- **EXERCISE**
Each record should be returned exactly as it is written.

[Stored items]
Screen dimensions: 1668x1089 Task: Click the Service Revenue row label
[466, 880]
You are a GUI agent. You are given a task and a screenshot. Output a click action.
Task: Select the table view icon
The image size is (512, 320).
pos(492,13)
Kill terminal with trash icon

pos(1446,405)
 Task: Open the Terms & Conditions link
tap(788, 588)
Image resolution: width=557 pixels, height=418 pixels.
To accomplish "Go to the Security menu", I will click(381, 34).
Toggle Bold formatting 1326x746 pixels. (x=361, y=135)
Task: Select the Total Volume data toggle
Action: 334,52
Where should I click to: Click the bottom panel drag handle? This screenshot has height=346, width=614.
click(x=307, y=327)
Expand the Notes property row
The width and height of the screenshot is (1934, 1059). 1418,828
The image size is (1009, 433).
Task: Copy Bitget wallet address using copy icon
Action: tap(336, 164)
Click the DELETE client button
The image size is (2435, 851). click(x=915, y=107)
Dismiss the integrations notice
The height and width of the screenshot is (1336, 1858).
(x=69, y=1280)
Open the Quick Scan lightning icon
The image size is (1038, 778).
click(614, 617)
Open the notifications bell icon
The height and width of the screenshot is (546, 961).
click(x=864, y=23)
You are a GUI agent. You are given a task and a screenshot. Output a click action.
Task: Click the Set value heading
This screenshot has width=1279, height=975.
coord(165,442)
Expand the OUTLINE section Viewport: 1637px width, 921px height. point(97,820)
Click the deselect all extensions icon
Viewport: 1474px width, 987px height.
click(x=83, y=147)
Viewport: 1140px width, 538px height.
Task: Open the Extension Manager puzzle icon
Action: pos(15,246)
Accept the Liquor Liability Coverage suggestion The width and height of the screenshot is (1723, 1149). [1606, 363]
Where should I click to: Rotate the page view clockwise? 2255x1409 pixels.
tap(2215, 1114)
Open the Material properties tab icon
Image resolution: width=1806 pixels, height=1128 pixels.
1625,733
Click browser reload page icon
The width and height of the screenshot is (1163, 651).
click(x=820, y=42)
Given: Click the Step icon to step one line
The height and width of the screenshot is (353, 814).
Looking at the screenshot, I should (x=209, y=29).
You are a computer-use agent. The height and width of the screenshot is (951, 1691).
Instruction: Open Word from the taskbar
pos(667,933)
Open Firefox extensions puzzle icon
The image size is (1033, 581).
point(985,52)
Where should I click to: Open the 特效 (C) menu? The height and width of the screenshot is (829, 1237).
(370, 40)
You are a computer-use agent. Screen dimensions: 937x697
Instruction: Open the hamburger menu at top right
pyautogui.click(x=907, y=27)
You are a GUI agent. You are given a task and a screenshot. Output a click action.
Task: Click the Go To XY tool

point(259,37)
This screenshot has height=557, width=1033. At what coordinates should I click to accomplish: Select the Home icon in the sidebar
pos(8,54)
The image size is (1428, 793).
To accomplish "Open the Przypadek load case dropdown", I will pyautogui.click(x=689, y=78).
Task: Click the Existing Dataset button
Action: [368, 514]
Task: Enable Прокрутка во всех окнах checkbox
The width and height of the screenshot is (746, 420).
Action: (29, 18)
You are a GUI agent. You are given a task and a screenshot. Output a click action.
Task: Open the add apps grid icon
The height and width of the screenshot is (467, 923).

- **ANSWER TO THE PROBLEM**
Screen dimensions: 1668x1089 Task: Click the Service Revenue row label
[466, 880]
You are a GUI agent. You are given a task and a screenshot. Output a click action.
Task: Select the table view icon
The image size is (512, 320).
pos(492,13)
Kill terminal with trash icon

pos(1446,405)
 Task: Open the Terms & Conditions link
tap(788, 588)
Image resolution: width=557 pixels, height=418 pixels.
To accomplish "Go to the Security menu", I will click(381, 34).
Toggle Bold formatting 1326x746 pixels. (x=361, y=135)
Task: Select the Total Volume data toggle
Action: 334,52
Where should I click to: Click the bottom panel drag handle? This screenshot has height=346, width=614.
click(x=307, y=327)
Expand the Notes property row
The width and height of the screenshot is (1934, 1059). 1418,828
The image size is (1009, 433).
Task: Copy Bitget wallet address using copy icon
Action: tap(336, 164)
Click the DELETE client button
The image size is (2435, 851). click(x=915, y=107)
Dismiss the integrations notice
The height and width of the screenshot is (1336, 1858).
(x=69, y=1280)
Open the Quick Scan lightning icon
The image size is (1038, 778).
click(614, 617)
Open the notifications bell icon
The height and width of the screenshot is (546, 961).
click(x=864, y=23)
You are a GUI agent. You are given a task and a screenshot. Output a click action.
Task: Click the Set value heading
This screenshot has width=1279, height=975.
coord(165,442)
Expand the OUTLINE section Viewport: 1637px width, 921px height. point(97,820)
Click the deselect all extensions icon
Viewport: 1474px width, 987px height.
click(x=83, y=147)
Viewport: 1140px width, 538px height.
Task: Open the Extension Manager puzzle icon
Action: pos(15,246)
Accept the Liquor Liability Coverage suggestion The width and height of the screenshot is (1723, 1149). [1606, 363]
Where should I click to: Rotate the page view clockwise? 2255x1409 pixels.
tap(2215, 1114)
Open the Material properties tab icon
Image resolution: width=1806 pixels, height=1128 pixels.
1625,733
Click browser reload page icon
The width and height of the screenshot is (1163, 651).
click(x=820, y=42)
Given: Click the Step icon to step one line
The height and width of the screenshot is (353, 814).
Looking at the screenshot, I should (x=209, y=29).
You are a computer-use agent. The height and width of the screenshot is (951, 1691).
Instruction: Open Word from the taskbar
pos(667,933)
Open Firefox extensions puzzle icon
The image size is (1033, 581).
point(985,52)
Where should I click to: Open the 特效 (C) menu? The height and width of the screenshot is (829, 1237).
(370, 40)
You are a computer-use agent. Screen dimensions: 937x697
Instruction: Open the hamburger menu at top right
pyautogui.click(x=907, y=27)
You are a GUI agent. You are given a task and a screenshot. Output a click action.
Task: Click the Go To XY tool

point(259,37)
This screenshot has height=557, width=1033. At what coordinates should I click to accomplish: Select the Home icon in the sidebar
pos(8,54)
The image size is (1428, 793).
To accomplish "Open the Przypadek load case dropdown", I will pyautogui.click(x=689, y=78).
Task: Click the Existing Dataset button
Action: [368, 514]
Task: Enable Прокрутка во всех окнах checkbox
The width and height of the screenshot is (746, 420).
Action: (29, 18)
You are a GUI agent. You are given a task and a screenshot. Output a click action.
Task: Open the add apps grid icon
The height and width of the screenshot is (467, 923).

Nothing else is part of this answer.